**WRITTEN PROBLEM**
Starting at the line containing "沖縄鉄軌道市町村会議 (102, 530)" and ending at the last line of the material, write out those lines with every "Juni" replaced by "June" and nothing else changed. Give only those lines.

**INPUT RECORDS**
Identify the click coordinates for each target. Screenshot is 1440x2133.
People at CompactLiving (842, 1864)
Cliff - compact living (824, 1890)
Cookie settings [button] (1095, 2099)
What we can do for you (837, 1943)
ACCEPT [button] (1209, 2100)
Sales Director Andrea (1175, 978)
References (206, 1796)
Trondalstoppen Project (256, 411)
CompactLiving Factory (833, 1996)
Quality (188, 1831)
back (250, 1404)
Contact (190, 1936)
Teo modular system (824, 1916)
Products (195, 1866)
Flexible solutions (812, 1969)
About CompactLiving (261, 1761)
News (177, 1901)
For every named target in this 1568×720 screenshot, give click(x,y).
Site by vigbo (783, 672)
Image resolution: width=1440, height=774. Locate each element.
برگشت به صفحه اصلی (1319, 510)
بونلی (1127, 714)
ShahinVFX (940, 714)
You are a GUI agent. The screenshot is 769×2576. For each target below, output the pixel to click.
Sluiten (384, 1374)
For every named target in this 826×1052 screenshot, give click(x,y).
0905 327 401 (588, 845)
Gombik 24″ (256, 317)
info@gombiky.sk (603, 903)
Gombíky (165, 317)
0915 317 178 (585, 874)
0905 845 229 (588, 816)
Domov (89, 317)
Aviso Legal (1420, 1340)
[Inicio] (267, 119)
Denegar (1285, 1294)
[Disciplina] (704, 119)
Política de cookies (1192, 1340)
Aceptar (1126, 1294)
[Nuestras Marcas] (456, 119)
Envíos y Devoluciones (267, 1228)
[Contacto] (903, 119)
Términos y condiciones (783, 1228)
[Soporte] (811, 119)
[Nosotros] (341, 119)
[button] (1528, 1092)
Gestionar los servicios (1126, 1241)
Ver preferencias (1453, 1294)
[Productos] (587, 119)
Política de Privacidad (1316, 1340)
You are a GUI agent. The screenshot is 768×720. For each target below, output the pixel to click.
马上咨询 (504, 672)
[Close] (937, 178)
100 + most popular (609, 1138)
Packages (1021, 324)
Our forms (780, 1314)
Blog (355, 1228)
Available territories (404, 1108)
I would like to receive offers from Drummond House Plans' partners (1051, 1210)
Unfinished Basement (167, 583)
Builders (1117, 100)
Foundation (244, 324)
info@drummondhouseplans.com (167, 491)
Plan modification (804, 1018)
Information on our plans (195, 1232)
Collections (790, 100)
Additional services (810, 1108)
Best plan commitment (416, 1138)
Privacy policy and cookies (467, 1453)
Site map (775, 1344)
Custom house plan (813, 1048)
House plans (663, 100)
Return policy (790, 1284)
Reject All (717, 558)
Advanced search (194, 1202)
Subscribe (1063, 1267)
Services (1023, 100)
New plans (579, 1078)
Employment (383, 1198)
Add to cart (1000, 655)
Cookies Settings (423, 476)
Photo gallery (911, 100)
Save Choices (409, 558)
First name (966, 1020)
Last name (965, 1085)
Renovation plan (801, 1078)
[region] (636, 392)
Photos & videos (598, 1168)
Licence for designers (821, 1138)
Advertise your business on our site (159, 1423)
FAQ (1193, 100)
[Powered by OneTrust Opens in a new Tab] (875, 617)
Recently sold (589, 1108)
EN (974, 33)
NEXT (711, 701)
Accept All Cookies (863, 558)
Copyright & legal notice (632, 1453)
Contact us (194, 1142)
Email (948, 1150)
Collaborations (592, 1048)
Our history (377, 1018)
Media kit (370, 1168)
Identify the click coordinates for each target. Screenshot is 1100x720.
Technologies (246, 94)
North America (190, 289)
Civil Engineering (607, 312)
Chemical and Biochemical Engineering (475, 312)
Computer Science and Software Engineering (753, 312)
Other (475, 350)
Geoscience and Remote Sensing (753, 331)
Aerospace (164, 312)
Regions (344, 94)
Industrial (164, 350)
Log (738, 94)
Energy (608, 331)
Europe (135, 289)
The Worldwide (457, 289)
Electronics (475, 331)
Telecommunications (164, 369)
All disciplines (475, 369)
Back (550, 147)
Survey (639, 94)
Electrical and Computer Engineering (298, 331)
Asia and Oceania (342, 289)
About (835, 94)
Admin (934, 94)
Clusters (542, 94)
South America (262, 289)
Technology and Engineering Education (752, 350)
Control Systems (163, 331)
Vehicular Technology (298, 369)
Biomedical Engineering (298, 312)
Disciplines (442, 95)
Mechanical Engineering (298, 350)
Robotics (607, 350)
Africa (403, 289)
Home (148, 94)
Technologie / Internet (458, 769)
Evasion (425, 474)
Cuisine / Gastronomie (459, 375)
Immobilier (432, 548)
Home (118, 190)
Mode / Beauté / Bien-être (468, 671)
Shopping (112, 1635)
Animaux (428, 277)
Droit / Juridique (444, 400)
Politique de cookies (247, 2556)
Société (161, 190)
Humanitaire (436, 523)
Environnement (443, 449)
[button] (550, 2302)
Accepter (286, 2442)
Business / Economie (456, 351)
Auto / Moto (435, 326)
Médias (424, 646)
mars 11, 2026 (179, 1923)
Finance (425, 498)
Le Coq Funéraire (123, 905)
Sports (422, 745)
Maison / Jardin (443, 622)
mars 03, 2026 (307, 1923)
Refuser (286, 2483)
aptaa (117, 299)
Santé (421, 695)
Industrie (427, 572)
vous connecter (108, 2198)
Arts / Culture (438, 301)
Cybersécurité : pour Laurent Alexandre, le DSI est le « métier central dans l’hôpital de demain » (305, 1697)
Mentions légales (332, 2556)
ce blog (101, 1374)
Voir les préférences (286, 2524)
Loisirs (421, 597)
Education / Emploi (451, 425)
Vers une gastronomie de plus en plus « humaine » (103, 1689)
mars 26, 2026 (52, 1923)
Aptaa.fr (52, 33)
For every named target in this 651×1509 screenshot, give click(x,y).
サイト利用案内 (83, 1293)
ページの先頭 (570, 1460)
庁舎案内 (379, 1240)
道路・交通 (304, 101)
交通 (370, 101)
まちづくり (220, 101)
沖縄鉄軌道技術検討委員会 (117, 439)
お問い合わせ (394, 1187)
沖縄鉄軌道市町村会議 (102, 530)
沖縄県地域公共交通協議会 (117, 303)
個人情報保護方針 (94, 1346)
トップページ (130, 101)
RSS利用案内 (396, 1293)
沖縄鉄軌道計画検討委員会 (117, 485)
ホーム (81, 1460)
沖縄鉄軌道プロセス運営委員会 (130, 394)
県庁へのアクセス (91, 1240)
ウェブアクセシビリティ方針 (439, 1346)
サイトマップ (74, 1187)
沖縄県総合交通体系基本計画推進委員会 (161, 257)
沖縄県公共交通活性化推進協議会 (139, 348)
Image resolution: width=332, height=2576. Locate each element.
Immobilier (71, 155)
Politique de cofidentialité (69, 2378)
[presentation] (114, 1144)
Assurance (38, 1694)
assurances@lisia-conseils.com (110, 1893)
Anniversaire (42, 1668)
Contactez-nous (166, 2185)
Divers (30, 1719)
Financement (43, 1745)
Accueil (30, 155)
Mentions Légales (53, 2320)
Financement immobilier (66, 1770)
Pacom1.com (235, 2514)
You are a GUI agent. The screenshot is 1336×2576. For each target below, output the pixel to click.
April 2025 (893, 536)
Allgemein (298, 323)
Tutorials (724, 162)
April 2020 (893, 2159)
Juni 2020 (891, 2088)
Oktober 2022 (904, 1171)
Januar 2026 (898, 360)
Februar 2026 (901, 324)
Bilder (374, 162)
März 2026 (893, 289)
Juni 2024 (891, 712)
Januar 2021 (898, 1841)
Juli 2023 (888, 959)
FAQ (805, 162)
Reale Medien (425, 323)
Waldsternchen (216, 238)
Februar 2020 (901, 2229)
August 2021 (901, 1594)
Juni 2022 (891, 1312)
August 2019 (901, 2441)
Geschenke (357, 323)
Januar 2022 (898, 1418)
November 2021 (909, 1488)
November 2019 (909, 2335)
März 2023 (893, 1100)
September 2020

**REPLY**
沖縄鉄軌道市町村会議 (102, 530)
沖縄県地域公共交通協議会 (117, 303)
個人情報保護方針 (94, 1346)
トップページ (130, 101)
RSS利用案内 (396, 1293)
沖縄鉄軌道計画検討委員会 (117, 485)
ホーム (81, 1460)
沖縄鉄軌道プロセス運営委員会 (130, 394)
県庁へのアクセス (91, 1240)
ウェブアクセシビリティ方針 (439, 1346)
サイトマップ (74, 1187)
沖縄県総合交通体系基本計画推進委員会 (161, 257)
沖縄県公共交通活性化推進協議会 (139, 348)
Image resolution: width=332, height=2576. Locate each element.
Immobilier (71, 155)
Politique de cofidentialité (69, 2378)
[presentation] (114, 1144)
Assurance (38, 1694)
assurances@lisia-conseils.com (110, 1893)
Anniversaire (42, 1668)
Contactez-nous (166, 2185)
Divers (30, 1719)
Financement (43, 1745)
Accueil (30, 155)
Mentions Légales (53, 2320)
Financement immobilier (66, 1770)
Pacom1.com (235, 2514)
You are a GUI agent. The screenshot is 1336×2576. For each target below, output the pixel to click.
April 2025 (893, 536)
Allgemein (298, 323)
Tutorials (724, 162)
April 2020 (893, 2159)
June 2020 (891, 2088)
Oktober 2022 (904, 1171)
Januar 2026 (898, 360)
Februar 2026 (901, 324)
Bilder (374, 162)
März 2026 (893, 289)
June 2024 (891, 712)
Januar 2021 (898, 1841)
Juli 2023 (888, 959)
FAQ (805, 162)
Reale Medien (425, 323)
Waldsternchen (216, 238)
Februar 2020 (901, 2229)
August 2021 (901, 1594)
June 2022 (891, 1312)
August 2019 (901, 2441)
Geschenke (357, 323)
Januar 2022 (898, 1418)
November 2021 (909, 1488)
November 2019 (909, 2335)
März 2023 (893, 1100)
September 2020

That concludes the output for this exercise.